Public Option Hardest Ball

Robert Waldmann

The proposal made here in “Public Option Harder Ball” received enthusiastic support when it was coincidentally semi proposed as opt-in by Sen Carper (D-Bankruptcy Reform) and modified to to opt-out by Senator Schumer (D-tough guy). As presented here on September 4 it was clearly unconstitutional and needed work.

Now I have another idea. I’m not sure if it is a joke or a debate transforming proposal. I got the idea from Rich Lowry who asked “Does a state get to opt-out of the taxes too?” Hmmm now that is an interesting idea.

First don’t give Lowry too much credit for originality. The bogus argument is clearly the right wing talking point of the day. I have no way of knowing who thought of it or how it spread.

Lowry is pretending that “the taxes” pay for the public option. Since the cost of a robust public option is negative $ 100 B over ten years*, I guess the way to implement his proposal is to give states a second option — the option to voluntarily send money to the Federal Treasury to make up for the extra cost due to their choice to opt out of the public option. the value of this second option is zero, so, taken literally, Lowry’s proposal amounts to nothing.

But one can make sense of it. States could be allowed to opt out of federal financing. That is they get the medicare tax, the excise tax on cadillac plans. the share of income taxes that go to medicare and medicaid the whole boodle and, in exchange they must provide medicaid, medicare and health care reform insurance subsidies to their citizens.

That way no state would subsidize health care in any other state.

If Rich Lowry were sincere he would support such a proposal. he would also be unable to travel safely in Red America if the massive subsidies they get from Blue America were actually cut off. Of course that won’t happen. Senators from states which get more back from the Federal government than they pay in taxes will make very sure that the proposal is blocked. The utter hypocritical dishonesty of Lowry’s argument will be made clear.

OK semi serious modified proposal. This just concerns health care reform. The hard part is to decide how to distribute the Medicare budget cuts. I’d say a state can opt out of the fiscal consequences of health care reform if it
1) pays all of the cost of expanding medicaid
2) pays the subsidies.
3) keeps all excise tax revenues collected in the state
and
4) Gets a share of the medicaid cuts proportional to medicare payroll taxes paid collected in the state.

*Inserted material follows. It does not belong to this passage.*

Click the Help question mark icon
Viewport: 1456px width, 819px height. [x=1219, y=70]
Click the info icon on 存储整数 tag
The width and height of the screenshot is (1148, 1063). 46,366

4 is the hard part. Medicare is largely funded with income taxes. I just use payroll tax revenues as a rough yardstick. The plan would probably work fine if the share of Medicare savings were proportional to population.

Now if Texas were to opt out of the fiscal aspects, they would give a huge gift back to the rest of the USA. They have a huge number of currently uninsured people many of whom would get subsidies. They have a lot of poor people. Generally a larger fraction of the population of states with Republican senators are poor enough to qualify for expanded medicare. Also a larger fraction are poor enough for subsidies.

In contrast, my proposal would be wonderful for New York, Massachusetts and, especially Maine. Maine surely would gain from opting out of subsidizing Texas.

Basically all egalitarian Federal programs transfer from Blue states to right wing, anti big government, states rights states. Their representatives make a career of biting the hand that feeds them. They keep doing it, because the hand keeps coming back to be bit again. I think offering to leave them fiscally alone will make them sputter and gasp and maybe even deal with reality (I’m a dreamer).

*Update: One correction and one update. I remembered the CBO score of the robust public option incorrectly. The CBO said it would save $ 110 Billion over 10 years not just $100 billion as I wrote. I apologise for the error.

The update is that this is no longer relevant. There will be no robust public option. Democratic leaders in the house have given up on it and are going with a level playing field public option

In the end, Pelosi, D-Calif., and other House leaders were unable to round up the necessary votes for their preferred version of the government insurance plan — one that would base payment rates to providers on rates paid by Medicare. Instead, the Health and Human Services secretary would negotiate rates with providers, the approach preferred by moderates and the one that will be featured in the Senate’s version.

The CBO estimates much lower savings from this version of the public option. However, it has scored it. The CBO estimate of the cost is negative $ 25 billion.

So thank the moderates in the House and Senate dear US taxpayers**. According to the CBO, you just donated roughly $85 billion over 10 years to health insurance companies and health care providers. You can hope that more money for providers will lead to better care.

** I live in Italy and pay roughly 0 US taxes due to the foreign earned income exclusion and my meager wealth. I do pay lots and lots of taxes. A larger share of my income than anyone in the US I guess. Of course all of my earned income comes from taxpayers, so I can’t complain.

Also note “earned” is a legal term and expresses no opinion about whether it is possible for me to really earn that money while spending so much time typing away on the web.